In MoR, lower value tokens get less processing. Just like the word 'we' in the example above, there is no need to spend a lot of time processing a token if the prediction is stable. MoR achieves this by varying the recursion level based on the token. Some tokens get the full 3 passes, others just a single pass through the network. A router (itself a simple neural network which is trained alongside the main model) ranks the tokens to determine which ones get additional passes.

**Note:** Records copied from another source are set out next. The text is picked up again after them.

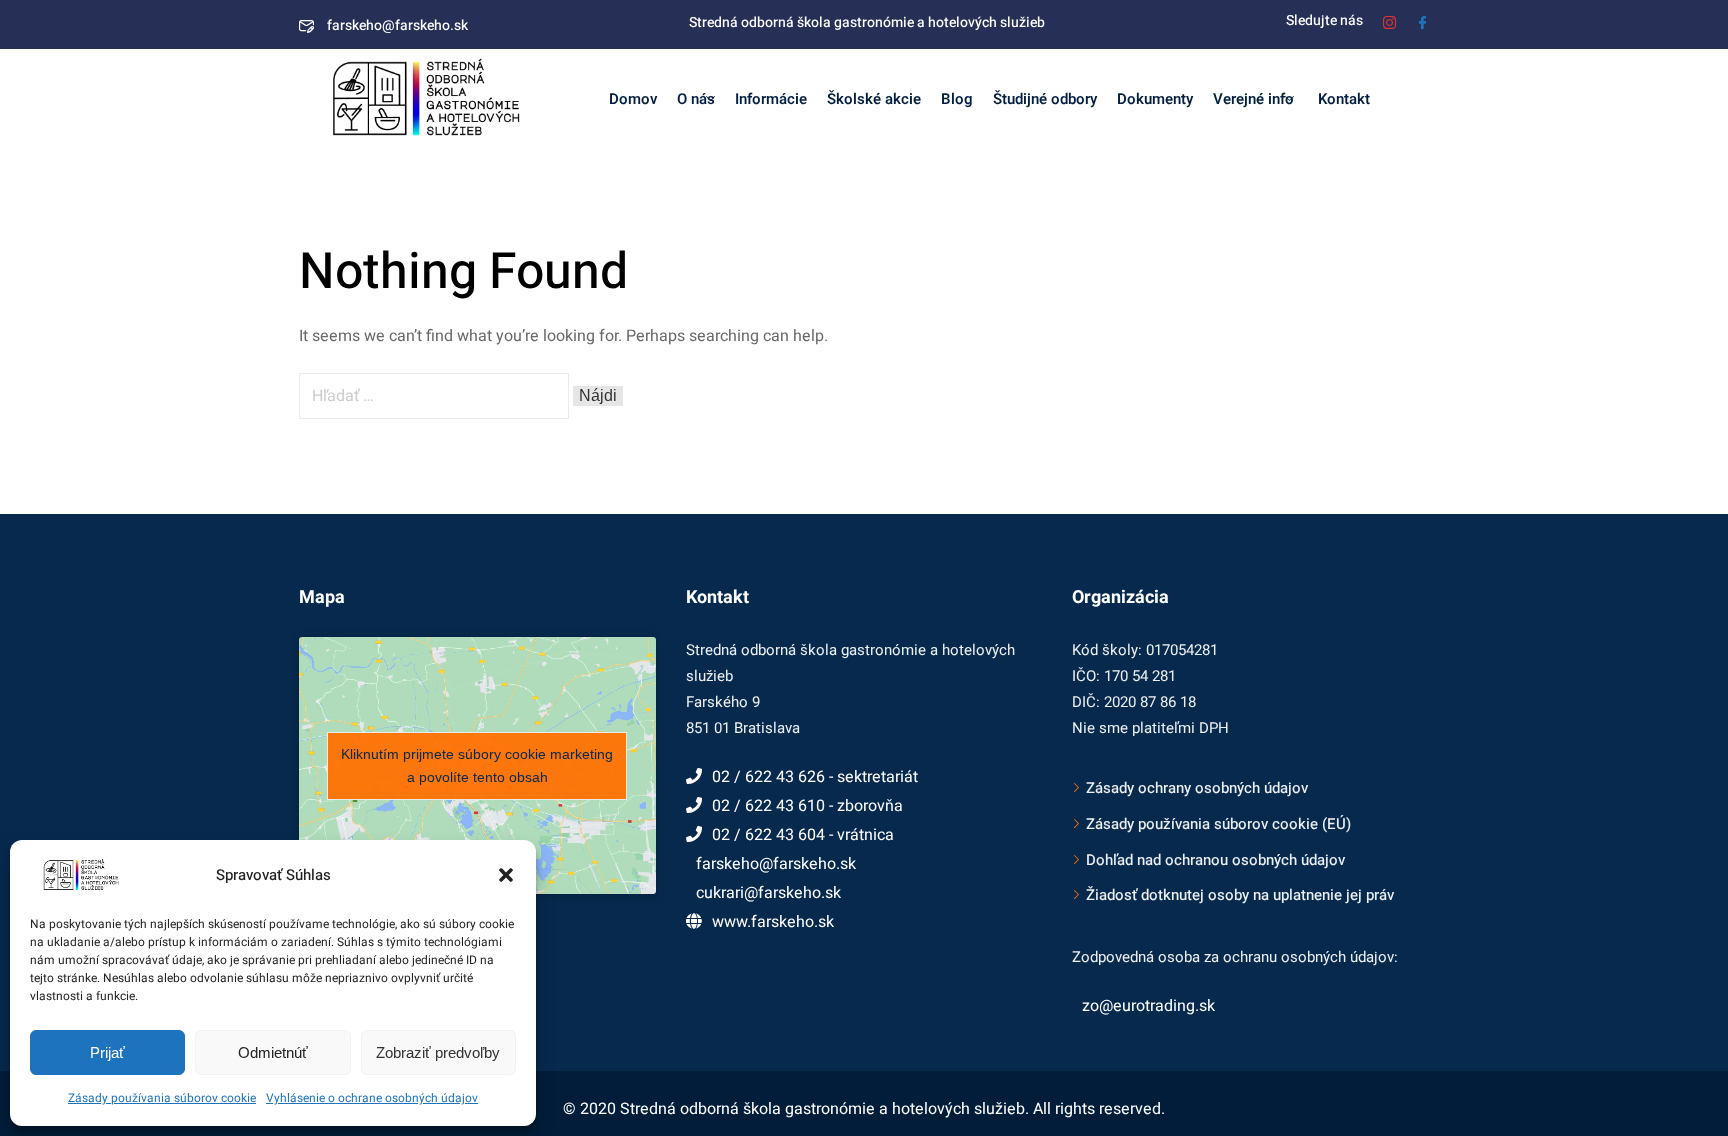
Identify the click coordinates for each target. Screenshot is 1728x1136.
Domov (633, 99)
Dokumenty (1155, 99)
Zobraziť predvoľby (438, 1052)
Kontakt (1342, 99)
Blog (957, 99)
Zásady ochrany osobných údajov (1197, 788)
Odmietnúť (273, 1052)
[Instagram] (1389, 20)
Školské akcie (874, 99)
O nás (696, 99)
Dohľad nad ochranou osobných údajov (1215, 860)
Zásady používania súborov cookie (162, 1098)
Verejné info (1253, 99)
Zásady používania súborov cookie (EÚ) (1218, 824)
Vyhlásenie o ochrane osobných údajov (372, 1098)
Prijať (107, 1052)
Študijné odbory (1045, 99)
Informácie (771, 99)
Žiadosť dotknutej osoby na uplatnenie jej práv (1240, 895)
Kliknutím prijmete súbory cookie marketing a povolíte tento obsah (477, 765)
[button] (506, 875)
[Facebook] (1422, 20)
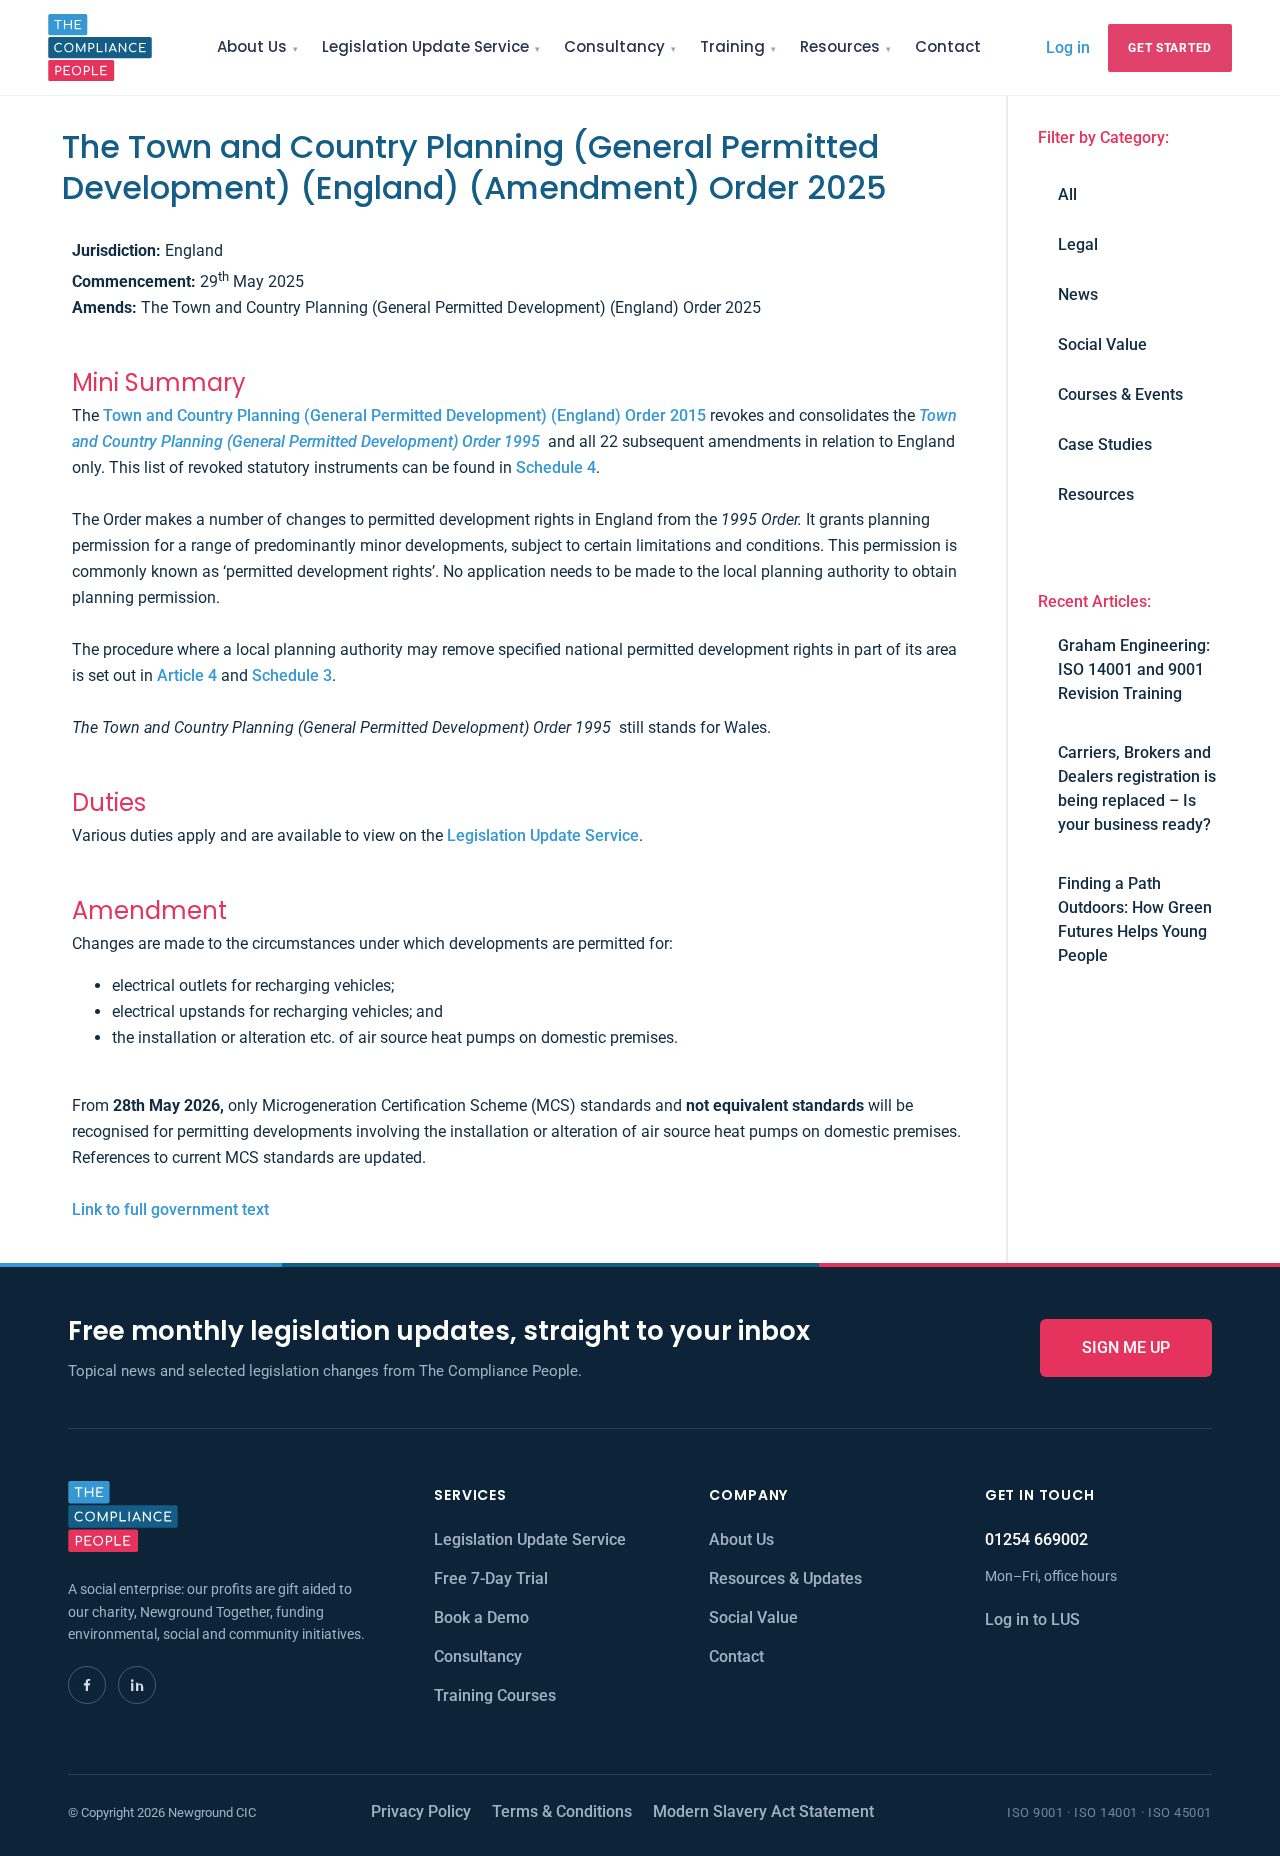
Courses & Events (1120, 394)
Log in (1068, 47)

The evidence so far is this approach works well - the smaller models perform slightly better than their larger equivalents. Possibly because dropping the less important tokens helps the model focus on what matters.
Adding it up
These different approaches are complimentary. There’s nothing to stop someone building a model that combines caching, distillation, MoE and MoR. In fact, given the secrecy in the AI world today, it’s possible some of the labs have already started to combine these techniques.
But it’s in the open-source low end - where hardware is much more constrained - that these models start to open up interesting possibilities. GPT-3.5 was launched back in March 2022 with an estimated 175B parameters. Already the best 7B parameter models are getting close to GPT-3.5 - MoR takes us a step further - suddenly we can get the performance of 21B parameter model with just 7B parameters. Anyone with a half-decent consumer GPU can run now run a model which is better than the leading edge of a few years ago.
And so?
But it’s not just AI that relies on transformers. Sloy uses transformers too - to step the voltage from the turbines up from 11kV to 132kV for transmission. The current ones - installed in the 1990s - are about to be replaced with more efficient ones. In the world of electrical transformers that’s likely to be a few percent at best. Useful, though hardly revolutionary.
But the efficiency improvements AI transformers are making are on a different scale. DeepSeek managed a ~6x reduction in compute. MoR promises another ~3x reduction in compute & memory. And we’re almost certainly nowhere near done yet - we can expect more gains in the coming months and years.
Sometimes the biggest transformations come not from upgrading infrastructure, but from rethinking how to use what you have. Both kinds of transformers convert energy into something more useful. But only one is changing the world.